If the gathered page is (x)html then it will have a chunk of javascript added after the closing body tag and before the closing html tag which will dynamically rewrite the links within the page (to point to the archived versions of the pages stored on www.hanzoweb.com) when the page is viewed in a browser. The page is otherwise unaltered and still contains the original links.
To retrieve a gathered page without this extra chunk use /fetch/raw/, see below.
Fetch Gathered Page (Raw)
Example Request
$ curl -L http://hanzoweb.com/fetch/raw/2678/
Example Response
<!DOCTYPE html PUBLIC "-//W3C//DTD XHTML 1.0 Strict//EN"

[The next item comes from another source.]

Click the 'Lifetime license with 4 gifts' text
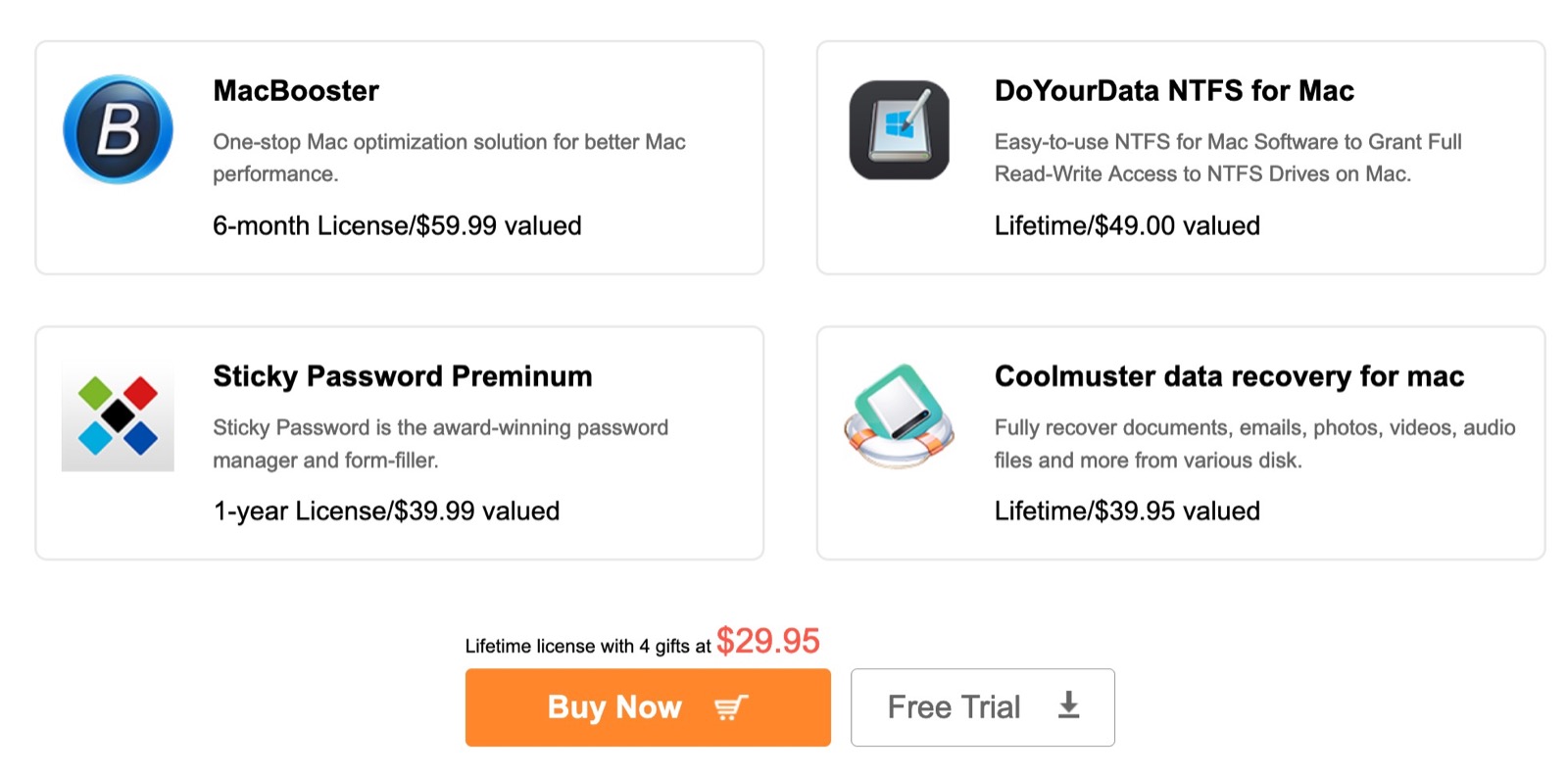Image resolution: width=1568 pixels, height=777 pixels. pyautogui.click(x=587, y=647)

"http://www.w3.org/TR/xhtml1/DTD/xhtml1-strict.dtd">
<html xmlns="http://www.w3.org/1999/xhtml" lang="en"
xml:lang="en">
<head>
<BASE HREF="http://hobix.com/textile/">
<meta http-equiv="Content-Type" content="text/html;
charset=utf-8" />
<title>Textile Reference</title>
...
</html>
Details
This will return the page exactly as archived. Bear in mind that there are no guarantees about the well-formedness or validity of the returned content.